Department heads, and management are required to review the internal controls hey already have in place to prevent poor financial reporting. If the evaluation finds that controls are weak or nonexistent it is mandatory for the owner/management to implement stronger internal controls ASAP. This will aid the business, as well as protect the owner from possible prosecution. Allowing poor internal controls open the door to theft, inefficiency in the operations of the business, and could cause a complete breakdown of the control structure.

In order for management to make its annual assessment on the effectiveness of its internal control, management is required to document and evaluate all controls that are deemed significant to the financial reporting processes. However, there are limitations to the best of internal controls, because of the human factor. Even though internal controls have limitation businesses are required to provide assurance of the reliability of their reports. Companies also are required to file an internal control report.

Understanding what internal controls supposed to accomplish. Controls are policies, activities and procedures, which may be present in a selected activity. Controls can be many things, for instance, bank reconciliation is one control, separation of task or duties is another control, and there are financial reporting controls.

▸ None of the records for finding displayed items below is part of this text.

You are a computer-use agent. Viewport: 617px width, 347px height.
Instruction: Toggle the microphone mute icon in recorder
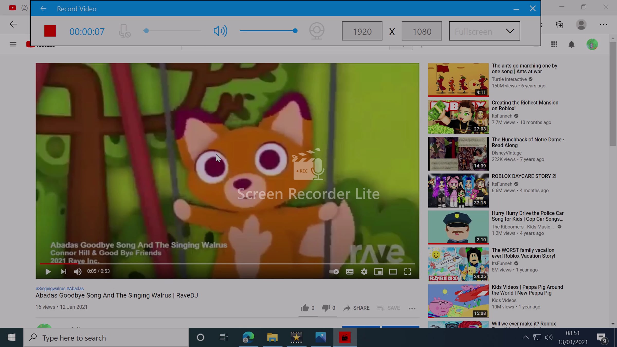pyautogui.click(x=124, y=31)
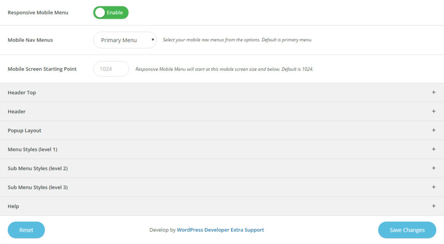Open the Help section heading
Image resolution: width=444 pixels, height=244 pixels.
13,206
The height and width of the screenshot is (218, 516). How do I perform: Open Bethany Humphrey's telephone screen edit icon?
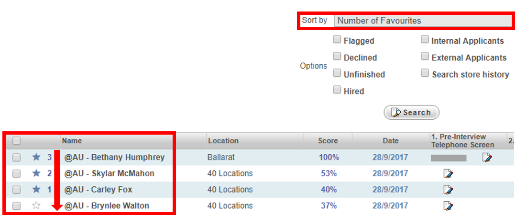point(487,158)
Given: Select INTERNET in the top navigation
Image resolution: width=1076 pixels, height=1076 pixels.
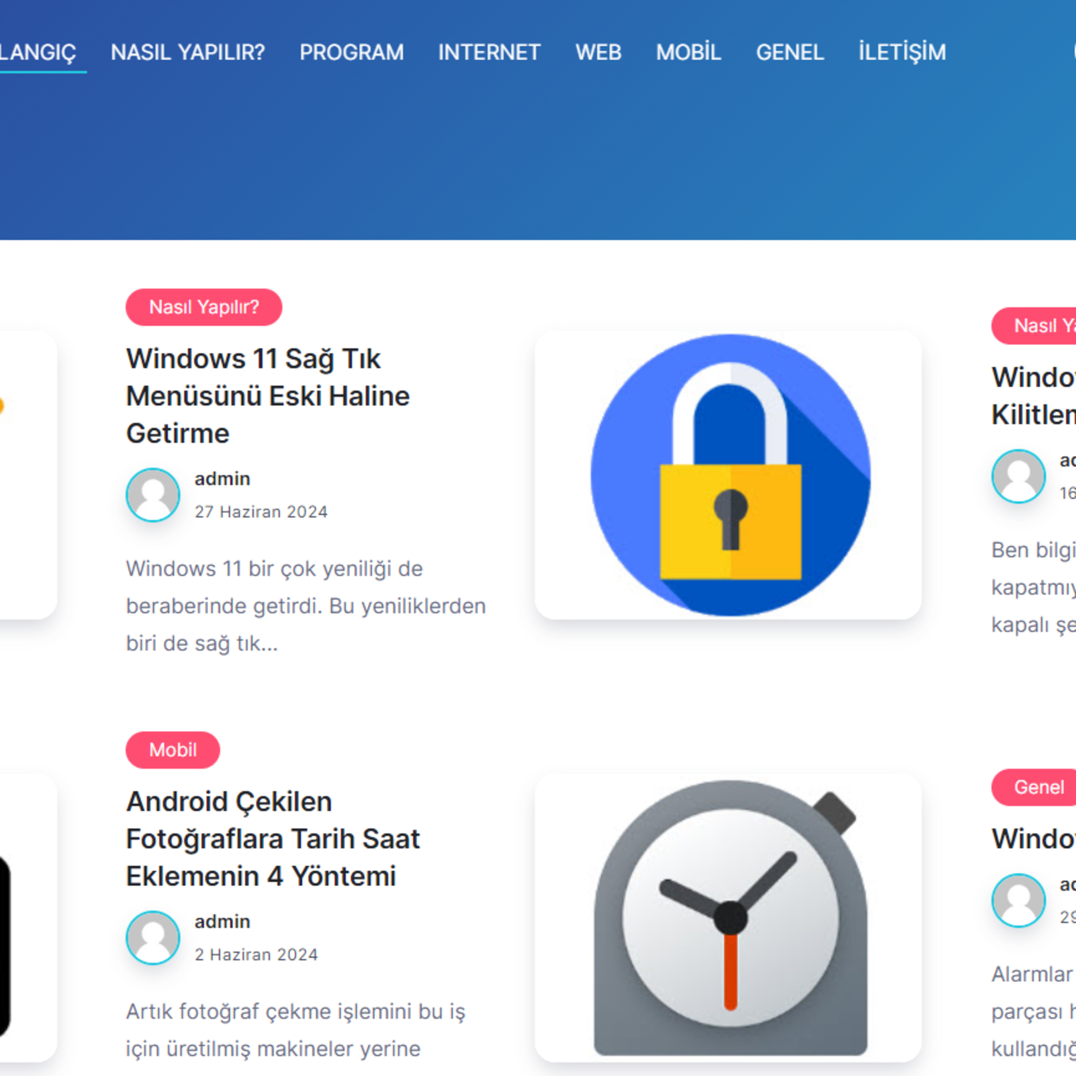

Controls can be either directly or indirectly related to a financial reporting element. Bank reconciliation would affect reporting directly, controls put into place to make sure personnel are counting and recording the physical inventory relates directly to the inventory.

Separation of duties, separate operations from accounting, and separate the custody of assets from accounting. Audit auditors must examine the internal controls. Electronic devices, aid in prevention. Documentation evidence of transactions could be faxing orders, bank statements, and invoices.

In conclusion, the prevision made with section 404 are mandatory, they are to be put into place to protect the way financial transactions are recorded, also to make sure the you are following the GAAP guidelines. Public companies are regulated and must comply with section 404 or face penalties and or imprisonment. Private companies even though not mandated by SOX Act; they should implement internal controls these controls can assist in preventing theft. There are parts that all business must comply to and that is GAAP when reporting and documenting their financial records.